RAW DATA Start Marker
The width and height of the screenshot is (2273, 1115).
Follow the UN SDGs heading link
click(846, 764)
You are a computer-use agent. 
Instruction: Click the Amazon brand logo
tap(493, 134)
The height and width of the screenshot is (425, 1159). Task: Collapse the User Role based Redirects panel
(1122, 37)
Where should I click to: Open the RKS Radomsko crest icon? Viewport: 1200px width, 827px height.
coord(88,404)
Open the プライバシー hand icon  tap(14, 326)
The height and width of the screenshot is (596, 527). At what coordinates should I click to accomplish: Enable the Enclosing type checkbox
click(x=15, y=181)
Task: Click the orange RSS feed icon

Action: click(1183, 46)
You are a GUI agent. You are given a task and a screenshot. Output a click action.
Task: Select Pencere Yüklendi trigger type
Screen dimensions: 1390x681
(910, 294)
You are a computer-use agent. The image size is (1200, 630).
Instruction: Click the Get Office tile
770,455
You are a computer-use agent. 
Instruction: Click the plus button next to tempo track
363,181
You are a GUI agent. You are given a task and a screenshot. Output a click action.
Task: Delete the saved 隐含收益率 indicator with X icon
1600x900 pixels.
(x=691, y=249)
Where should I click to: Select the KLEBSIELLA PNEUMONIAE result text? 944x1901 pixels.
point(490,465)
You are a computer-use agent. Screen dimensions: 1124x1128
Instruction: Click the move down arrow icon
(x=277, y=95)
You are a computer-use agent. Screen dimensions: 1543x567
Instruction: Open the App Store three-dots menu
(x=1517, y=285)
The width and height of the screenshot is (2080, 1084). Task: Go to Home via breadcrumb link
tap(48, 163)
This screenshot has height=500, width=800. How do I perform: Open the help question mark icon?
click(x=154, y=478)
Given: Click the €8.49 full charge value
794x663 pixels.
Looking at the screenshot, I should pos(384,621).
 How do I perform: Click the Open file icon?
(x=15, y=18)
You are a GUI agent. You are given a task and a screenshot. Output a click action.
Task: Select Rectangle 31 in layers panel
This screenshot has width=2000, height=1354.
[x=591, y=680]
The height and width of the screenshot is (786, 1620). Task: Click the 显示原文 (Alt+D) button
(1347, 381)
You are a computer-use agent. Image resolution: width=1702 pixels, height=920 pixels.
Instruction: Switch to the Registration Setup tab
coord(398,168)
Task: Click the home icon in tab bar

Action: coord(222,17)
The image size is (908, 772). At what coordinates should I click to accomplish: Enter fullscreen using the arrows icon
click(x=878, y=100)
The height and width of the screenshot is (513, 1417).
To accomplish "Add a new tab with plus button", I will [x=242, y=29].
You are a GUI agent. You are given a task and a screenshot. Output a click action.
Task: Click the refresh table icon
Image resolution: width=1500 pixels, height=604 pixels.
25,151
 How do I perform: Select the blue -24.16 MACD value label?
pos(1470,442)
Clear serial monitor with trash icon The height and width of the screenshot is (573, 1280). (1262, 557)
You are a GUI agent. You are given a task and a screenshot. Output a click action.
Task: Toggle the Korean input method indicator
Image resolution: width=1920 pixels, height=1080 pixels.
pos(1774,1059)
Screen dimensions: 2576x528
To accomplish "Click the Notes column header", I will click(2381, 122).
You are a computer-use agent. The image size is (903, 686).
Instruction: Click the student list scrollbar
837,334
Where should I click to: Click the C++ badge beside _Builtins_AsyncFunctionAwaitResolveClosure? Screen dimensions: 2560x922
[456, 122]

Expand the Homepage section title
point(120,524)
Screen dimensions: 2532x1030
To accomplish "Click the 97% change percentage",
RAW DATA End Marker
*DIRECTIONS FOR THIS TASK:*
Within the listing, how many lines hold the word "will"? Only the number is to be given.

*RESULT:*
2